The deal gives Vodafone 2-3 years’ exclusive access to CityFibre fibre as the company densifies its fibre build-out in a handful of key cities.
With a core metro rollout already operative in 42 towns and cities, CityFibre’s ambition is to densify some of those rollouts within five to ten cities to reach a minimum of one million and a maximum of 5 million UK homes within four years. In the longer term it wants to achieve 10 million connected premises.
In summer 2017 it raised a recent £200 million equity round, stating at the time that the raise was intended to finance that densification (starting 2018) along with an expansion of its core metro networks from 42 to not less than 50 towns and cities by 2020, as well as the acquisition of Entanet.
So the deal with Vodafone isn’t a funding deal as such – instead it gives CityFibre commercial security, with Vodafone making a long term commitment to purchase a minimum volume of dark fibre as CityFibre deploys its denser rollouts.
No backhaul element yet with Vodafone
As well as a FTTP model, CityFibre also has plans to provide fibre to mobile base stations. On a media call, CityFibre CEO Greg Mesch said that the company’s fibre already passes close enough to 7,000 mobile base stations to provide fibre connectivity, and the joint press release also referenced the importance of fibre to future 5G networks. A densified rollout within 5-10 cities would, in theory, provide more fibre support in dense environments.
However, a Vodafone spokesperson told TMN: “This agreement is very focussed on offering fibre broadband to the consumer and enterprises rather than backhaul”.
So if Vodafone does envisage using CityFibre’s dark fibre within its mobile backhaul network, it seems it won’t be doing so imminently.
CityFibre’s Fibre To The Tower (FTTT) capability has so far been tested in Hull, where MBNL (Three and EE’s network provider) took dark fibre to base stations. Mark Collins, Director of Strategy & Public Affairs, said Three had seen a 380% increase in data traffic coming from those dark fibre-connected base stations. Last week, UK Government minister Matt Hancock said he was astonished how many cell sites remained connected over copper of microwave links, rather than fibre.
The company is also looking to leverage its denser fibre rollouts to support small cell deployments within urban areas. Collins said that the company knows these connections will need to be priced more like a FTTH residential connection than the equivalent of a full leased line price.

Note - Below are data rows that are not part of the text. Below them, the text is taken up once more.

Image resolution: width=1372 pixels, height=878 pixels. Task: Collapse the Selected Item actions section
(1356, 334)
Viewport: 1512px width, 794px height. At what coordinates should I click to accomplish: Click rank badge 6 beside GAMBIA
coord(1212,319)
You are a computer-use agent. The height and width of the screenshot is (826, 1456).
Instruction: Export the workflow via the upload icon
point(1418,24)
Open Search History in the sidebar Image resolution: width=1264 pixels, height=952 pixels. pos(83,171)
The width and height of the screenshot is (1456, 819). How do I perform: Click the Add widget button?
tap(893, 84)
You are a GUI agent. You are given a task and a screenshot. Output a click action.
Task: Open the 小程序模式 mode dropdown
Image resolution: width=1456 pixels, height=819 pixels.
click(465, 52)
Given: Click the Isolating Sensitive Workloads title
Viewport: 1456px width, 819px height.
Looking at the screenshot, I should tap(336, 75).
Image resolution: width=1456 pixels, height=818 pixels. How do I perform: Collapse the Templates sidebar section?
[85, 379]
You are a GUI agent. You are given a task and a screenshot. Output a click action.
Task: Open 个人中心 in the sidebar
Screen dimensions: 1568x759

“While it is still early days in terms of 5G and how many small cells there might be, the general philosophy we are adopting is that we need to reinvent commercial models for the delivery of fibre and small cells – and that converts more closely to economics of FTTH. If we can do FTTH cost effectively then we have the right fibre archicteure to deliver price points so backhaul for small cells is right for operators,” Collins said.